To tackle the challenges of insufficient heat conduction capacity and thermally/mechanically induced internal damages of glass fiber reinforced epoxy composite (that traditionally serves as circuit board substrate), hexagonal boron nitride (h-BN) was functionalized using natural flavonoid dihydromyricetin (DMY) and then compounded with reversible Diels–Alder (DA) bonds crosslinked epoxy and glass fiber cloth (GFC) reinforcement to fabricate self-healing thermally conductive glass fiber cloth reinforced epoxy (GFREP) composite by a facile two-step coating method. Particularly, the GFC was coated with the solution containing high concentration modified h-BN, and then impregnated with dip coating solution containing lower concentration h-BN. The gradient variation of modified h-BN concentration not only effectively reduced the interfacial heat resistance, but also avoided excessive deterioration of mechanical strength. The produced GFREP composite exhibited excellent in-plane (6.22 W m−1 K−1) and through-plane (1.53 W m−1 K−1) thermal conductivities at 35.0 wt% h-BN content. The reversible DA reaction helped to realize interlaminar crack healing of the composite as characterized by high degrees of recovery of mechanical strength (70 ~ 85%) and thermal conductivities (62 ~ 89%).
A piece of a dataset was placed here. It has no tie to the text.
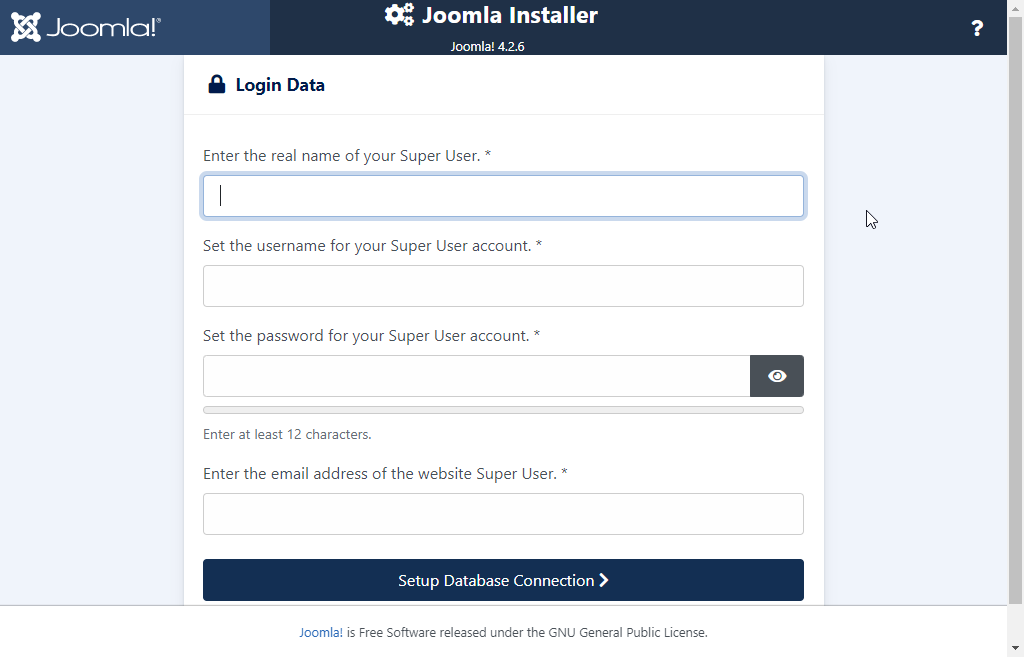Viewport: 1024px width, 657px height.
Task: Click the "Enter at least 12 characters" hint
Action: [287, 434]
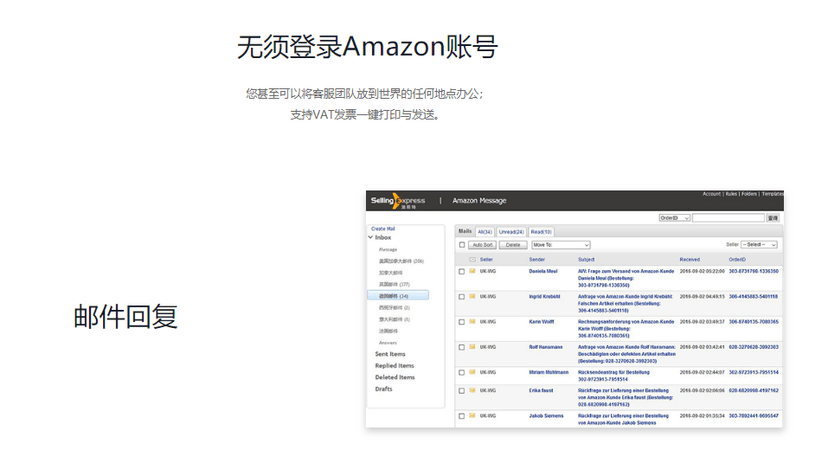
Task: Switch to the Read(10) tab
Action: pos(541,232)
Besides, the attenuated thermal conductivity caused by interfacial debonding between copper clad and the composite in the model copper clad laminates can also be restored via the same mechanism. Lastly, the composite laminates proved to be coupled with controlled degradability in good solvent so that they can be recycled. This study offered an efficient way to prolong the service life of thermally conductive GFREP composite for integrated circuit packaging applications. The reversible DA reaction at the crack interface proves to be able to recover the structural integrity, which pushes the physical reconnection of the separated h-BN micron sheets residing on the fractured surfaces at the same time and re-establishes the continuous phonon transfer pathways.